Max Horovitz... Göbeğiyle tezat oluşturabilecek bir hayatı vardır. 44 yaşındadır. Toplumda herhangi bir yer edinememiş, aşkın tadına bakmamış, toplumun yazısız kurallarına karşı gelen, evcil hayvanları ve psikoloğu dışında arkadaşı olmayan, her şeye takıntılı, Asperger Sendromundan muzdarip bir adam... Hayatındaki renksizlik filme yansımıştır. Zira Max'in sahnelerinin tamamı siyah-beyazdır ve sahnelerdeki tek renk Mary'den gelen hediyelere aittir. Benzer olarak Max'in Mary'e gönderdiği hediyeler de Mary'nin yanındayken renklerini kazanır.
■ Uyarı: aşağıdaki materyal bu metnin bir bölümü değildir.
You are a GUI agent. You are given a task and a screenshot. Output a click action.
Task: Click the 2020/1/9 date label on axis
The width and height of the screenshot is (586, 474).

"Max hoped Mary would write again. He'd always wanted a friend. A friend that wasn't invisible, a pet or rubber figurine."
2009'da tamamlanan Mary and Max, Avustralyalı genç yönetmen Adam Elliot'un ilk uzun metraj stop-motion filmi. Daha önce 2003 yılında çektiği Harvie Krumpet ile en iyi kısa animasyon Oscar'ını kucakladığında haliyle sonraki projeleri için çıtayı da yükseltmiş oldu. İki film arasındaki altı sene Mary and Max'in yapımına harcandı ve beklenen film geç de olsa gelmiş oldu. Öyle ki sadece çekimler için ayrılan süre 15 ayı bulur.
Mary and Max bir animasyon, fakat bu haliyle bile türün diğer filmlerinden ziyadesiyle ayrılmayı başarıyor. Her şeyden önce yanınıza küçük yeğeninizi alıp da izleyebileceğiniz türden bir animasyon değil. Filmde çok fazla psikolojik unsur var. Satır aralarına sıkıştırılan ince espriler de İngiliz kara mizahı kokmuyor değil. Birbirine uzak iki insanın aynı gökyüzünde birbirlerini bulmaları yüzlere tebessüm yerleştirmeye yetiyor nihayetinde.
"You are my best friend. You are my only friend."